◆ **Directions for this task**: Everything in the listing below needs to be returned word for word.

◆ **Data shown**:
Content starts
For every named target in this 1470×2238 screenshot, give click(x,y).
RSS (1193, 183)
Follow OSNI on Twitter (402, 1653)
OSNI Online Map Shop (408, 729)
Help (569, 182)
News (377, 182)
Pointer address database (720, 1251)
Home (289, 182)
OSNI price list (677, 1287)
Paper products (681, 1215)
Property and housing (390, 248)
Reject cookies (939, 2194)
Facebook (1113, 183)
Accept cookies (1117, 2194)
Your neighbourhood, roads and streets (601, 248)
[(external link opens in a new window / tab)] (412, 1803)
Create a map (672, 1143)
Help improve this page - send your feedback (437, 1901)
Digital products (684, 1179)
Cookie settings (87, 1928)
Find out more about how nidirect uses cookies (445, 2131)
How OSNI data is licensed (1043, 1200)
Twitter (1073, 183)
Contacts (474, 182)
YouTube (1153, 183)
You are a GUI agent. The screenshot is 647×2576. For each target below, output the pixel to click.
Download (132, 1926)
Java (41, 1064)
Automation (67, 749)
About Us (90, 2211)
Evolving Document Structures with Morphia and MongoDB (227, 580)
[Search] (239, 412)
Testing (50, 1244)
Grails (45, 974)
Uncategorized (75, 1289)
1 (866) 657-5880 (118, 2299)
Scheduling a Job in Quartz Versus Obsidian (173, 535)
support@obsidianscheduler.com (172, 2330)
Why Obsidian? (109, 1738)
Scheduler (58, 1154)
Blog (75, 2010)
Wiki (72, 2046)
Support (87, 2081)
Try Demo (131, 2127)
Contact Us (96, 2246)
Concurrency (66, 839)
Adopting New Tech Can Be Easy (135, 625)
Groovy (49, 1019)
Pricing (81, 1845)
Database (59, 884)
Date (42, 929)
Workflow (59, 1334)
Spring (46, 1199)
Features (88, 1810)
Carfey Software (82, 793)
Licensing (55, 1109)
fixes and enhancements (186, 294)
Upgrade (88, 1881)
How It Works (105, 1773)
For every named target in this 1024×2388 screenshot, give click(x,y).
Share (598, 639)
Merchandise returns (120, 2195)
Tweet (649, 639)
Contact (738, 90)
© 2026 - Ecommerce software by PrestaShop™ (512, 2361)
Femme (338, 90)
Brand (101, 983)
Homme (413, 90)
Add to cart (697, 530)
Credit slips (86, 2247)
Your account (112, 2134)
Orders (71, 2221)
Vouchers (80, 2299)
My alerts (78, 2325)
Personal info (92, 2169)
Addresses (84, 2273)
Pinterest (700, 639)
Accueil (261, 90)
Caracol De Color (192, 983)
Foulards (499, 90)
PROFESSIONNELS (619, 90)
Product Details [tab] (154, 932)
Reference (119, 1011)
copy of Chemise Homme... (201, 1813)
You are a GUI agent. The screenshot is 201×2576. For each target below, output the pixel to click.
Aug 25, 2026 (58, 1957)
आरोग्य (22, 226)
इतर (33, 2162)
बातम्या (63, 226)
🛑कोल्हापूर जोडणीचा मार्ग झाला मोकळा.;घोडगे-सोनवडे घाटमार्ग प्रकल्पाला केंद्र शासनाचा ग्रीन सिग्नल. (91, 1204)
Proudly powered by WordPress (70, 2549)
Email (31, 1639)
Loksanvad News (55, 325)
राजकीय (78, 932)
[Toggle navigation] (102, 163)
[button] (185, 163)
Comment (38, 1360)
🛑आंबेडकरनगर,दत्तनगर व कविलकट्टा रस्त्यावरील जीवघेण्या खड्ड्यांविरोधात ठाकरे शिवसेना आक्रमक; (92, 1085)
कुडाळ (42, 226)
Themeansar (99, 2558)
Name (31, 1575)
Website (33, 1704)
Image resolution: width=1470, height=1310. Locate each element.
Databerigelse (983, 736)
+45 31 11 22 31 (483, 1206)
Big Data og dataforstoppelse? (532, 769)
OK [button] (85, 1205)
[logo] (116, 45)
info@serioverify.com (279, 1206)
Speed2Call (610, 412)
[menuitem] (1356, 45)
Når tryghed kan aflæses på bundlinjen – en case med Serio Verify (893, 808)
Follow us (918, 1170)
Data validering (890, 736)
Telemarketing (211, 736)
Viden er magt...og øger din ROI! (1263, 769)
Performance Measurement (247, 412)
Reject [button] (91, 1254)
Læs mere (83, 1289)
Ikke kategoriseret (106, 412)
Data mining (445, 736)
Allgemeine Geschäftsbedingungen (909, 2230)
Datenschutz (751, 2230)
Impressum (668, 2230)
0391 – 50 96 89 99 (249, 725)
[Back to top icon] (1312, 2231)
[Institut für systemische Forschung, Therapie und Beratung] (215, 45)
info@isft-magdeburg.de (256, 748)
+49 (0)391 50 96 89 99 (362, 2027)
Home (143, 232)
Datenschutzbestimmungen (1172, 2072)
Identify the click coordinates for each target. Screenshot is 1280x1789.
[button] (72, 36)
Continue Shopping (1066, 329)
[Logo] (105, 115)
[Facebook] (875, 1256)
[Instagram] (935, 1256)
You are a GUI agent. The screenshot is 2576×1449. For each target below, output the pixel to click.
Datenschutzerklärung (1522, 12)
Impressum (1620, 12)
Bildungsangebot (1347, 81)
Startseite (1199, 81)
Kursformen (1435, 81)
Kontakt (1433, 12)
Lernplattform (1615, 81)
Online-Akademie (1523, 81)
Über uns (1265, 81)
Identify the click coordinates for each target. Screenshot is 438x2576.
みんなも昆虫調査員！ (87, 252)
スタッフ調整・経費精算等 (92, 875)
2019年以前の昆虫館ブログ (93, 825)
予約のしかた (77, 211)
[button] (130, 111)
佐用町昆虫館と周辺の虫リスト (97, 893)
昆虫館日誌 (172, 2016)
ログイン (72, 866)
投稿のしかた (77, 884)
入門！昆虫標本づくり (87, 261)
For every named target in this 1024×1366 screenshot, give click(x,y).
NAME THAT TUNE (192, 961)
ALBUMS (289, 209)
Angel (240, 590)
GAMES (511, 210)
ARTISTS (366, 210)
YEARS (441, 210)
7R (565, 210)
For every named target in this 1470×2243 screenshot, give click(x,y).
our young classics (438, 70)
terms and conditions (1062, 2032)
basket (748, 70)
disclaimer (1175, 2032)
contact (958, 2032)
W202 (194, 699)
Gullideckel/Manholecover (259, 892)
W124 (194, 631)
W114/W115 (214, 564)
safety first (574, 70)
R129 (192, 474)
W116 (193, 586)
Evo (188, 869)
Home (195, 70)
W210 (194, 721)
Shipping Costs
Content ends
◆ **Result of this task**:
For every named target in this 1470×2238 screenshot, give click(x,y).
RSS (1193, 183)
Follow OSNI on Twitter (402, 1653)
OSNI Online Map Shop (408, 729)
Help (569, 182)
News (377, 182)
Pointer address database (720, 1251)
Home (289, 182)
OSNI price list (677, 1287)
Paper products (681, 1215)
Property and housing (390, 248)
Reject cookies (939, 2194)
Facebook (1113, 183)
Accept cookies (1117, 2194)
Your neighbourhood, roads and streets (601, 248)
[(external link opens in a new window / tab)] (412, 1803)
Create a map (672, 1143)
Help improve this page - send your feedback (437, 1901)
Digital products (684, 1179)
Cookie settings (87, 1928)
Find out more about how nidirect uses cookies (445, 2131)
How OSNI data is licensed (1043, 1200)
Twitter (1073, 183)
Contacts (474, 182)
YouTube (1153, 183)
You are a GUI agent. The screenshot is 647×2576. For each target below, output the pixel to click.
Download (132, 1926)
Java (41, 1064)
Automation (67, 749)
About Us (90, 2211)
Evolving Document Structures with Morphia and MongoDB (227, 580)
[Search] (239, 412)
Testing (50, 1244)
Grails (45, 974)
Uncategorized (75, 1289)
1 (866) 657-5880 (118, 2299)
Scheduling a Job in Quartz Versus Obsidian (173, 535)
support@obsidianscheduler.com (172, 2330)
Why Obsidian? (109, 1738)
Scheduler (58, 1154)
Blog (75, 2010)
Wiki (72, 2046)
Support (87, 2081)
Try Demo (131, 2127)
Contact Us (96, 2246)
Concurrency (66, 839)
Adopting New Tech Can Be Easy (135, 625)
Groovy (49, 1019)
Pricing (81, 1845)
Database (59, 884)
Date (42, 929)
Workflow (59, 1334)
Spring (46, 1199)
Features (88, 1810)
Carfey Software (82, 793)
Licensing (55, 1109)
fixes and enhancements (186, 294)
Upgrade (88, 1881)
How It Works (105, 1773)
For every named target in this 1024×2388 screenshot, give click(x,y).
Share (598, 639)
Merchandise returns (120, 2195)
Tweet (649, 639)
Contact (738, 90)
© 2026 - Ecommerce software by PrestaShop™ (512, 2361)
Femme (338, 90)
Brand (101, 983)
Homme (413, 90)
Add to cart (697, 530)
Credit slips (86, 2247)
Your account (112, 2134)
Orders (71, 2221)
Vouchers (80, 2299)
My alerts (78, 2325)
Personal info (92, 2169)
Addresses (84, 2273)
Pinterest (700, 639)
Accueil (261, 90)
Caracol De Color (192, 983)
Foulards (499, 90)
PROFESSIONNELS (619, 90)
Product Details [tab] (154, 932)
Reference (119, 1011)
copy of Chemise Homme... (201, 1813)
You are a GUI agent. The screenshot is 201×2576. For each target below, output the pixel to click.
Aug 25, 2026 (58, 1957)
आरोग्य (22, 226)
इतर (33, 2162)
बातम्या (63, 226)
🛑कोल्हापूर जोडणीचा मार्ग झाला मोकळा.;घोडगे-सोनवडे घाटमार्ग प्रकल्पाला केंद्र शासनाचा ग्रीन सिग्नल. (91, 1204)
Proudly powered by WordPress (70, 2549)
Email (31, 1639)
Loksanvad News (55, 325)
राजकीय (78, 932)
[Toggle navigation] (102, 163)
[button] (185, 163)
Comment (38, 1360)
🛑आंबेडकरनगर,दत्तनगर व कविलकट्टा रस्त्यावरील जीवघेण्या खड्ड्यांविरोधात ठाकरे शिवसेना आक्रमक; (92, 1085)
कुडाळ (42, 226)
Themeansar (99, 2558)
Name (31, 1575)
Website (33, 1704)
Image resolution: width=1470, height=1310. Locate each element.
Databerigelse (983, 736)
+45 31 11 22 31 (483, 1206)
Big Data og dataforstoppelse? (532, 769)
OK [button] (85, 1205)
[logo] (116, 45)
info@serioverify.com (279, 1206)
Speed2Call (610, 412)
[menuitem] (1356, 45)
Når tryghed kan aflæses på bundlinjen – en case med Serio Verify (893, 808)
Follow us (918, 1170)
Data validering (890, 736)
Telemarketing (211, 736)
Viden er magt...og øger din ROI! (1263, 769)
Performance Measurement (247, 412)
Reject [button] (91, 1254)
Læs mere (83, 1289)
Ikke kategoriseret (106, 412)
Data mining (445, 736)
Allgemeine Geschäftsbedingungen (909, 2230)
Datenschutz (751, 2230)
Impressum (668, 2230)
0391 – 50 96 89 99 (249, 725)
[Back to top icon] (1312, 2231)
[Institut für systemische Forschung, Therapie und Beratung] (215, 45)
info@isft-magdeburg.de (256, 748)
+49 (0)391 50 96 89 99 (362, 2027)
Home (143, 232)
Datenschutzbestimmungen (1172, 2072)
Identify the click coordinates for each target. Screenshot is 1280x1789.
[button] (72, 36)
Continue Shopping (1066, 329)
[Logo] (105, 115)
[Facebook] (875, 1256)
[Instagram] (935, 1256)
You are a GUI agent. The screenshot is 2576×1449. For each target below, output the pixel to click.
Datenschutzerklärung (1522, 12)
Impressum (1620, 12)
Bildungsangebot (1347, 81)
Startseite (1199, 81)
Kursformen (1435, 81)
Kontakt (1433, 12)
Lernplattform (1615, 81)
Online-Akademie (1523, 81)
Über uns (1265, 81)
Identify the click coordinates for each target. Screenshot is 438x2576.
みんなも昆虫調査員！ (87, 252)
スタッフ調整・経費精算等 (92, 875)
2019年以前の昆虫館ブログ (93, 825)
予約のしかた (77, 211)
[button] (130, 111)
佐用町昆虫館と周辺の虫リスト (97, 893)
昆虫館日誌 (172, 2016)
ログイン (72, 866)
投稿のしかた (77, 884)
入門！昆虫標本づくり (87, 261)
For every named target in this 1024×1366 screenshot, give click(x,y).
NAME THAT TUNE (192, 961)
ALBUMS (289, 209)
Angel (240, 590)
GAMES (511, 210)
ARTISTS (366, 210)
YEARS (441, 210)
7R (565, 210)
For every named target in this 1470×2243 screenshot, give click(x,y).
our young classics (438, 70)
terms and conditions (1062, 2032)
basket (748, 70)
disclaimer (1175, 2032)
contact (958, 2032)
W202 (194, 699)
Gullideckel/Manholecover (259, 892)
W124 (194, 631)
W114/W115 (214, 564)
safety first (574, 70)
R129 (192, 474)
W116 (193, 586)
Evo (188, 869)
Home (195, 70)
W210 (194, 721)
Shipping Costs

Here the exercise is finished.